Archiv Dezember 2021

„Triage“ – Entscheidung über Leben und Tod

Endlich! Wir sind erleichtert! Heute hat das Bundesverfassungsgericht seinen Beschluss zur „Triage“ veröffentlicht und den Verfassungsbeschwerden der Menschen mit Behinderungen stattgegeben: „Der Gesetzgeber muss Vorkehrungen zum Schutz behinderter Menschen für den Fall einer pandemiebedingt auftretenden Triage treffen.“

Der Begriff „Triage“ stammt aus der Militärmedizin aus Napoleons Zeiten. Das ist jetzt über 200 Jahre her. Im Kern geht es im Kriegs- oder Katastrophenfall abzuwägen, wer bei knappen Ressourcen die besten Aussichten auf Überleben hat. Und mit jeder neuen Welle in der Coronakrise füllen sich die Intensivstationen der Kliniken – und jeden Tag wächst die Angst behinderter Menschen, im Falle eines Falles nicht die notwendige Hilfe zu erhalten – weil kein Bett auf der Intensivstation für sie frei ist oder weil der letzte Beatmungsschlauch bereits vergeben ist. Angst fressen Seele auf … was wäre, wenn man im Fall der Fälle das Recht auf Leben abgesprochen bekäme aufgrund der eigenen Behinderung? Eine zweite Chance auf Leben gibt es nicht …

„Niemand darf wegen seiner Behinderung benachteiligt werden.“

Das Bundesverfassungsgericht hat es sich nicht einfach gemacht und gründlich recherchiert. Und die Sorgen und Ängste der Menschen mit Behinderungen ernst genommen und geteilt. Allen Beteuerungen und Leitlinien zum Trotz besteht ein Risiko, in einer Situation knapper Ressourcen im Gesundheitswesen aufgrund der Behinderung benachteiligt zu werden. Das wäre ein klarer Verstoß gegen Artikel 3 Satz 3 Grundgesetz: „Niemand darf wegen seiner Behinderung benachteiligt werden.“

„Behindert oder nicht behindert: jedes Leben ist gleich viel wert.“

Seit Monaten haben Menschen mit Behinderungen Angst, in der aktuellen Coronakrise ins Krankenhaus zu müssen – und womöglich aufgrund fehlender Ressourcen von dringend notwendiger Hilfe ausgeschlossen zu werden. Ich kann diese Angst, die durch den ganzen Körper kriecht, nachfühlen. Es ist dieses Gefühl der Ohnmacht, sich nicht schützen zu können. Ausgeliefert zu sein … Das hat das Bundesverfassungsgericht klar erkannt und einen wirksamen Diskriminierungsschutz im Gesundheitswesen gefordert und auf Artikel 25 der UN-Behindertenrechtskonvention verwiesen. Recht hat das Gericht!

### VERFÜGBARE DATEN
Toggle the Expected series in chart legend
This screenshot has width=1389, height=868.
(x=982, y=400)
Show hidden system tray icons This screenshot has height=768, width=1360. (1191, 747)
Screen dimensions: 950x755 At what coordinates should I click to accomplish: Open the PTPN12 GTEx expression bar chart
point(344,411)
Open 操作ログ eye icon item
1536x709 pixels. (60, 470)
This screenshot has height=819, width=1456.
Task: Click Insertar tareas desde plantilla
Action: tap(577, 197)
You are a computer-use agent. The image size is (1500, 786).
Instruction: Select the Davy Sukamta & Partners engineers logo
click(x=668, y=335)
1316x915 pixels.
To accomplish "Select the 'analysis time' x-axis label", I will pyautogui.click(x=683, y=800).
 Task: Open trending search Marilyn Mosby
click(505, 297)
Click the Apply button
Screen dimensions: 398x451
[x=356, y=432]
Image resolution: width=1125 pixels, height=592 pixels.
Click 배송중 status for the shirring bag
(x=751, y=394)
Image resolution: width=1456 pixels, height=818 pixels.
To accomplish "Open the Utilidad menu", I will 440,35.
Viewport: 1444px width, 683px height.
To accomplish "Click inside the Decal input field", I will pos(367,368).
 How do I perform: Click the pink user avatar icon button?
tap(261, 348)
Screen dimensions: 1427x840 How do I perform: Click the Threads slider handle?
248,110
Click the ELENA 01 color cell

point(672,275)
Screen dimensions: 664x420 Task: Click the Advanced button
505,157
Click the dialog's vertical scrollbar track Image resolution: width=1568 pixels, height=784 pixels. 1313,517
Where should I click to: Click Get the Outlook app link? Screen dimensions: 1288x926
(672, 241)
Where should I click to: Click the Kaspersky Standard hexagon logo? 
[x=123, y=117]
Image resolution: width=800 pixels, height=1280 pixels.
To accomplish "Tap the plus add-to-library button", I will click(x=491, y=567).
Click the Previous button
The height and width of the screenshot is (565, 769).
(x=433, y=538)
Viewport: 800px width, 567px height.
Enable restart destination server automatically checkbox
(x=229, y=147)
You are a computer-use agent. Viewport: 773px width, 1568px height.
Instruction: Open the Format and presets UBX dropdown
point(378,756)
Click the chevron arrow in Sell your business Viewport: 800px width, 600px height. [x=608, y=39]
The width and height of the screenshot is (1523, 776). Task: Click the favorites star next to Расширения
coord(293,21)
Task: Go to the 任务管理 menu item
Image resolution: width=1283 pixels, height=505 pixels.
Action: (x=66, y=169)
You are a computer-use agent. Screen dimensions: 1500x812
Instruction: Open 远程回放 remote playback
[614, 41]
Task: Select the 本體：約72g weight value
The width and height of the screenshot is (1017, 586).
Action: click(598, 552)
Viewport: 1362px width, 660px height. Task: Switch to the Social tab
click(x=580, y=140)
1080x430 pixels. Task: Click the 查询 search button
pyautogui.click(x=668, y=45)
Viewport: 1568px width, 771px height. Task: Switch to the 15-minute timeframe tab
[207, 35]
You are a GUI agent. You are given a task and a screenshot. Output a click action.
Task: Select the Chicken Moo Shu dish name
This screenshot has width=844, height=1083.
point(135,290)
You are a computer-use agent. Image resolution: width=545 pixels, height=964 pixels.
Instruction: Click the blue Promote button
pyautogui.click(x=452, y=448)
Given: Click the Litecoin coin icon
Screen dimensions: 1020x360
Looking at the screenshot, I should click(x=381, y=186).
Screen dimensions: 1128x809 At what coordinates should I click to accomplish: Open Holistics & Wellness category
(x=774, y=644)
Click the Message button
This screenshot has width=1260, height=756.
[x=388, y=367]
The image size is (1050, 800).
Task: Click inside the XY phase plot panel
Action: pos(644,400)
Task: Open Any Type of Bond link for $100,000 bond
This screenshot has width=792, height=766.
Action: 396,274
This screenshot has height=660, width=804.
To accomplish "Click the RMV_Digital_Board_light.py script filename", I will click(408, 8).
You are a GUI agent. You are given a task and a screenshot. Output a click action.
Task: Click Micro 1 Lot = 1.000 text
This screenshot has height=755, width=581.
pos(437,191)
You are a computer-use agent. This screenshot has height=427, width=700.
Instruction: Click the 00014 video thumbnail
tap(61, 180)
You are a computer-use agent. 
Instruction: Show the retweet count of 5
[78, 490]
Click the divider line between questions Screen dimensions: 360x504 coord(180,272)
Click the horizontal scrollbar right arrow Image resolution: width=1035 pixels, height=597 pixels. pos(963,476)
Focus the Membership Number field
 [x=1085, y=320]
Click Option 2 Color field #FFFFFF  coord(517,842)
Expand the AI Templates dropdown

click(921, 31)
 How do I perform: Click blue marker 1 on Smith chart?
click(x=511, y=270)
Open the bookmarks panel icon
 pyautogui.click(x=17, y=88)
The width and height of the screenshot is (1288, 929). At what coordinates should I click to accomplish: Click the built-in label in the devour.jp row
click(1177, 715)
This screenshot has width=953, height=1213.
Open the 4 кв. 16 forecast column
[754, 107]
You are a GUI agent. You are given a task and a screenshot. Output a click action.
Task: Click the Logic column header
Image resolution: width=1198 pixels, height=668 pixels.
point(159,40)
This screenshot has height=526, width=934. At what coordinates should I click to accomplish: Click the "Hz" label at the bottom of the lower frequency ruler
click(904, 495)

### DEINE AUFGABEN
1) Woher stammt laut dem Text über die Triage der Begriff „Triage“?
2) Entnimm dem Text über die Triage den Abschnitt zwischen „Seit Monaten haben“ und „hat das Gericht!“, beide eingeschlossen.

### GEORDNETE ERGEBNISSE
1) Aus der Militärmedizin zu Napoleons Zeiten.

2)
Seit Monaten haben Menschen mit Behinderungen Angst, in der aktuellen Coronakrise ins Krankenhaus zu müssen – und womöglich aufgrund fehlender Ressourcen von dringend notwendiger Hilfe ausgeschlossen zu werden. Ich kann diese Angst, die durch den ganzen Körper kriecht, nachfühlen. Es ist dieses Gefühl der Ohnmacht, sich nicht schützen zu können. Ausgeliefert zu sein … Das hat das Bundesverfassungsgericht klar erkannt und einen wirksamen Diskriminierungsschutz im Gesundheitswesen gefordert und auf Artikel 25 der UN-Behindertenrechtskonvention verwiesen. Recht hat das Gericht!